Instructions to follow ▸
Your answer should be every line below that includes the word "green".
[[ Records provided open ]]
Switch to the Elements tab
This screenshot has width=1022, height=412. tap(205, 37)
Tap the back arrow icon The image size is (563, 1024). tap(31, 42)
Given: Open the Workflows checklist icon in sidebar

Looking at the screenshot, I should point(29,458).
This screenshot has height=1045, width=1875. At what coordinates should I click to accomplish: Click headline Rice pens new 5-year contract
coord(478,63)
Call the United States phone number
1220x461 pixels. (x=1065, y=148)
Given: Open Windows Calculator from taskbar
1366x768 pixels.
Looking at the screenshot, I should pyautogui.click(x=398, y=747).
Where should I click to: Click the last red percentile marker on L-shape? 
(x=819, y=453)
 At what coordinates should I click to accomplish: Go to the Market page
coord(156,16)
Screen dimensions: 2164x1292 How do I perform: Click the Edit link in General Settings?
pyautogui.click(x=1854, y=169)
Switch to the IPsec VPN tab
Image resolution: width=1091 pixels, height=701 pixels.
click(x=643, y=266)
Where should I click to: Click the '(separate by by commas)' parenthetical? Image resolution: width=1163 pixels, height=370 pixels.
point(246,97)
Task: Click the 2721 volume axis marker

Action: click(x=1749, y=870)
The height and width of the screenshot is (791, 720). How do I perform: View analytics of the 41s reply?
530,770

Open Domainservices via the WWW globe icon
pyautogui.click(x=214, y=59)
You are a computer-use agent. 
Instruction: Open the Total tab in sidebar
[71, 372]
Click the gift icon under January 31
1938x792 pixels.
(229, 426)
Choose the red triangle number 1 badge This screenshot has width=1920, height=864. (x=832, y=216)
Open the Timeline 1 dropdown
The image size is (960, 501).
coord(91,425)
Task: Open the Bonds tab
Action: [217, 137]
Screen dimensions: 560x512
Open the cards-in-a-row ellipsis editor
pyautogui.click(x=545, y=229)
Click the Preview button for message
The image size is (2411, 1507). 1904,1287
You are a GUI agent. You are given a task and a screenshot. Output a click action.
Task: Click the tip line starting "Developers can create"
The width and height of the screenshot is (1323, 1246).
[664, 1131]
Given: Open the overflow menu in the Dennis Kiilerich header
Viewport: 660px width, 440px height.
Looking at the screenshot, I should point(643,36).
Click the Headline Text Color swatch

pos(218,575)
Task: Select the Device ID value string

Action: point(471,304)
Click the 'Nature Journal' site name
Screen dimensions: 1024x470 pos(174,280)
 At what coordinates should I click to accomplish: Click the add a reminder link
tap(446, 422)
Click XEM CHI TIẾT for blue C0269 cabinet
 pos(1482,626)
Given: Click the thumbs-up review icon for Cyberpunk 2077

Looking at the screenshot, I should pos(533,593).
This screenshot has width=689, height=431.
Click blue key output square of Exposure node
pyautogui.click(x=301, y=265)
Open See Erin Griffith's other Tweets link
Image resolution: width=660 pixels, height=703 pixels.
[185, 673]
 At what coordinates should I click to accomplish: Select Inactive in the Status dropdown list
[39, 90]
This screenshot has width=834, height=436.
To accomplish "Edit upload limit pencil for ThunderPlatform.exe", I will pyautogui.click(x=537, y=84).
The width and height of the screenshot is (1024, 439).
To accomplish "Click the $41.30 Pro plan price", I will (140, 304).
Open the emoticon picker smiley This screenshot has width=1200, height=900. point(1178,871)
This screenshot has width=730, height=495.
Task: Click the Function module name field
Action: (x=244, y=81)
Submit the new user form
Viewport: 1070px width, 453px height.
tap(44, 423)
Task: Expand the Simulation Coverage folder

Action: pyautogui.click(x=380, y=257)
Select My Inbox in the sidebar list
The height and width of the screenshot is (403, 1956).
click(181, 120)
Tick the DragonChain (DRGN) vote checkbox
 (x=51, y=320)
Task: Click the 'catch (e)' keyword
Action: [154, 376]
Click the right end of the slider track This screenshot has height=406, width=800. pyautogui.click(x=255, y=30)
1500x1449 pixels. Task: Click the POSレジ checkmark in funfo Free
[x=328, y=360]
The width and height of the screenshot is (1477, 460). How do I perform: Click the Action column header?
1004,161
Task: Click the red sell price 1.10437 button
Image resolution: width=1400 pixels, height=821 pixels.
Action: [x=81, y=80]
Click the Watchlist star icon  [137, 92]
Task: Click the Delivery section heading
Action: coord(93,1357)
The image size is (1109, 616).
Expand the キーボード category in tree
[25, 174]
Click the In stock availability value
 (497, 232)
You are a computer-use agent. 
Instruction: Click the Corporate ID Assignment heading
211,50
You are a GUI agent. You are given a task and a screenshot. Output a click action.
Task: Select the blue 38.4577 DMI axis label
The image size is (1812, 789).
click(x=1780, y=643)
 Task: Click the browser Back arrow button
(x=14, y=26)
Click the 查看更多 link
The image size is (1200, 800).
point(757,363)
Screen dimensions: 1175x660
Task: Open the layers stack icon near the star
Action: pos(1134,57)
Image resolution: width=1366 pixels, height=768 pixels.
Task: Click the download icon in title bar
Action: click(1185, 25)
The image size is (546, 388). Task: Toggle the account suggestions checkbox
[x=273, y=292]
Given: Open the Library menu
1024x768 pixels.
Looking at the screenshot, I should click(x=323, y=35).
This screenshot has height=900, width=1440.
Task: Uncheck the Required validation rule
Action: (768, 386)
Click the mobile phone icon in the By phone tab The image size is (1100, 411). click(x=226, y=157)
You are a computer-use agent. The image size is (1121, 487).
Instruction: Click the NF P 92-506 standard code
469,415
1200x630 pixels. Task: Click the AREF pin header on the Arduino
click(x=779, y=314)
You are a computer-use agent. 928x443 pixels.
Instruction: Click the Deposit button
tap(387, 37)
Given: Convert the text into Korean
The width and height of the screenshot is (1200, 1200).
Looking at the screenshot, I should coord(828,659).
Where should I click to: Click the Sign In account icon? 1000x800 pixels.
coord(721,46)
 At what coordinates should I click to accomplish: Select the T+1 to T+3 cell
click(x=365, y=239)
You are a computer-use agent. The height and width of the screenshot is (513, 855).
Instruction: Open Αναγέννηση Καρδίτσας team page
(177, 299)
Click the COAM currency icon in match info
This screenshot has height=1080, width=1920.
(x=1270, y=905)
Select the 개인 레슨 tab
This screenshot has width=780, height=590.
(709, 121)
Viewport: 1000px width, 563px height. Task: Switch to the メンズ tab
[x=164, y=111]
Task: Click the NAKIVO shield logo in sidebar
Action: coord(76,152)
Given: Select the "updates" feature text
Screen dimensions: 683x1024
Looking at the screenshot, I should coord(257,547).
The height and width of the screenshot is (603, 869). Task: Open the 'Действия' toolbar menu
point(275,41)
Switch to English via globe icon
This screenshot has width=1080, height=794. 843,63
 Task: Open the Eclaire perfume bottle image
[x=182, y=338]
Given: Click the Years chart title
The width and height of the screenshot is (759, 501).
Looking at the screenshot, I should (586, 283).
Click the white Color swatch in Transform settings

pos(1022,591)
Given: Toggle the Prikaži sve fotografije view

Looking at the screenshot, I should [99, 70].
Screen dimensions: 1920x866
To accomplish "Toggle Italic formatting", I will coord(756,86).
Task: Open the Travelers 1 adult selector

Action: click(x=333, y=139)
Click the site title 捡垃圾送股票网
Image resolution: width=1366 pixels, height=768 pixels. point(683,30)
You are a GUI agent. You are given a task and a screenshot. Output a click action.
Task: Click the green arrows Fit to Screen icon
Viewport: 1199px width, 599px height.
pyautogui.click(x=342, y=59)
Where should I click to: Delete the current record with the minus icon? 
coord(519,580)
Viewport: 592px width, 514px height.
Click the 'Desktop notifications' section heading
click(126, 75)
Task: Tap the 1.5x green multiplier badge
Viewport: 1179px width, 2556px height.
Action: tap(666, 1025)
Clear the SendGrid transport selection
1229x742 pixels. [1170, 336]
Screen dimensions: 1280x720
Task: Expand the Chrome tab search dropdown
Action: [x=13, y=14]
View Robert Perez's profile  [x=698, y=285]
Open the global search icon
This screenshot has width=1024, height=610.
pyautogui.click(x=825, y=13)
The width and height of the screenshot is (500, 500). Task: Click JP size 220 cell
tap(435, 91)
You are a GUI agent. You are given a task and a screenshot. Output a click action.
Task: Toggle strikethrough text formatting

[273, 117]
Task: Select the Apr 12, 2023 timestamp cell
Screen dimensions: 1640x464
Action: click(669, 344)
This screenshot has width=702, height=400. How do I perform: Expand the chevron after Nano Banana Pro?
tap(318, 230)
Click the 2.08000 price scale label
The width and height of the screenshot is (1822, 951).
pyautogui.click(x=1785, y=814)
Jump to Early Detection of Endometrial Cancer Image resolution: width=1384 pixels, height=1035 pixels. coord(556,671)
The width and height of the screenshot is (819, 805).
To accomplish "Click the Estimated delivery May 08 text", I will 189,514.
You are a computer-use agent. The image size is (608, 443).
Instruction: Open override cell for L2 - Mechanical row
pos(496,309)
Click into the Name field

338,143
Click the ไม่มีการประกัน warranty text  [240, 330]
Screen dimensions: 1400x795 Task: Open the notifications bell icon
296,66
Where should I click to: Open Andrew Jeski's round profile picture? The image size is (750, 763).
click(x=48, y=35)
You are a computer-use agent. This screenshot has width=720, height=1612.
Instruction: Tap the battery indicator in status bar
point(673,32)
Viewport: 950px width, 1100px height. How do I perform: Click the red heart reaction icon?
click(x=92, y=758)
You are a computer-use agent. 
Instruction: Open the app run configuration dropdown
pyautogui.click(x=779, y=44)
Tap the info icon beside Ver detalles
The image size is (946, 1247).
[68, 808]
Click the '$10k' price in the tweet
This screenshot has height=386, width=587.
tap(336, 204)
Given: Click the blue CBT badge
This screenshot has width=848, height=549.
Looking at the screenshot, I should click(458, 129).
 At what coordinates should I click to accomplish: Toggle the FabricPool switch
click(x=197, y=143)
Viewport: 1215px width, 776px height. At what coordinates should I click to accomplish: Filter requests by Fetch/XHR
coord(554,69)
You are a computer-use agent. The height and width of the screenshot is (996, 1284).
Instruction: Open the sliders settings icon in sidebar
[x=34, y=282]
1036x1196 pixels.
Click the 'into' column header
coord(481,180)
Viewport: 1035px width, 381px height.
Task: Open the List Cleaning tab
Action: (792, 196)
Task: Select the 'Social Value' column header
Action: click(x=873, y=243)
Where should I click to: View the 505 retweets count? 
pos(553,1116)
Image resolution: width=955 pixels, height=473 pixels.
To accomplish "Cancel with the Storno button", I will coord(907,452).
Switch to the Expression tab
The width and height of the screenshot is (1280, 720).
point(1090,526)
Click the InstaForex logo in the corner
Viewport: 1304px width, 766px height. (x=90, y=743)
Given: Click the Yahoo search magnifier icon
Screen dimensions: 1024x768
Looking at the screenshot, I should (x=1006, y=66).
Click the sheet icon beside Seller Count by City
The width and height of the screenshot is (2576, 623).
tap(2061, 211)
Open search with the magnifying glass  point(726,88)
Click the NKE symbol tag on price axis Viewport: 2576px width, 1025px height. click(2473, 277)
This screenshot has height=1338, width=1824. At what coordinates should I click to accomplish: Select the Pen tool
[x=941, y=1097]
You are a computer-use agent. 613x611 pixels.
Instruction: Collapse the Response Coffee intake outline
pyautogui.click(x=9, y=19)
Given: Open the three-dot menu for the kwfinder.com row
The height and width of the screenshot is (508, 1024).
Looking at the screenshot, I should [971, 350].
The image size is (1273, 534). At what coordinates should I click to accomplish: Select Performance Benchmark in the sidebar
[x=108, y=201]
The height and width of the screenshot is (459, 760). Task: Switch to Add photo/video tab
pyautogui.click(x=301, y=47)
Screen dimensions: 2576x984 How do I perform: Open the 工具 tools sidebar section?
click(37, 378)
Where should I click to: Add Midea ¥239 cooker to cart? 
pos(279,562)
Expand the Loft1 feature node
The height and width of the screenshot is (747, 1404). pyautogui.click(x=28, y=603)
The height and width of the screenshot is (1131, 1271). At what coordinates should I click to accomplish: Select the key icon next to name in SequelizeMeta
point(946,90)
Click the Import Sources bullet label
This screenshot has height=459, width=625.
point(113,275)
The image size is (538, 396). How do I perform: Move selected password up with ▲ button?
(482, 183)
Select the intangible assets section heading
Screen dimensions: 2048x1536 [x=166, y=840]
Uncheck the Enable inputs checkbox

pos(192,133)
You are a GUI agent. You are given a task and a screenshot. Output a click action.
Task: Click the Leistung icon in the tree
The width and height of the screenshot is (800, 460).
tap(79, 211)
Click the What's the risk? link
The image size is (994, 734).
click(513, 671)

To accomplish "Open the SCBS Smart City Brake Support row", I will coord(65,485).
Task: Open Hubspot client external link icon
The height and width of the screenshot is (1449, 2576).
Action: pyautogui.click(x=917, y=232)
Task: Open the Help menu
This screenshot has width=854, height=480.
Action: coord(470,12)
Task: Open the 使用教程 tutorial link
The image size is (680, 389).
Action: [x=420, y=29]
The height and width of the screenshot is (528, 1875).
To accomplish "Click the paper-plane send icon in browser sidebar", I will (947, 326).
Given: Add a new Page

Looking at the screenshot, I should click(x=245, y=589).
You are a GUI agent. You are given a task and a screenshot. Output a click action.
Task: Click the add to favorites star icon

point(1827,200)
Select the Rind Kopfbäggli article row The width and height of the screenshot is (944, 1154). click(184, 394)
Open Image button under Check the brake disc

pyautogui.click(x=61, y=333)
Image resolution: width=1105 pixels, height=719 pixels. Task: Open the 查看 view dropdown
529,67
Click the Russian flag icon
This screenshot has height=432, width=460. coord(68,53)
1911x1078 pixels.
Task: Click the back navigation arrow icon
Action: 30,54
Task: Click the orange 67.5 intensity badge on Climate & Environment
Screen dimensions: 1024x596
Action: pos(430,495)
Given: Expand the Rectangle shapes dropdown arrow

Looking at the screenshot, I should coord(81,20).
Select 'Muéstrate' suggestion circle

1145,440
[[ Records provided closed ]]
Response for this exercise ▸
Task: Click the green arrows Fit to Screen icon
Task: Tap the 1.5x green multiplier badge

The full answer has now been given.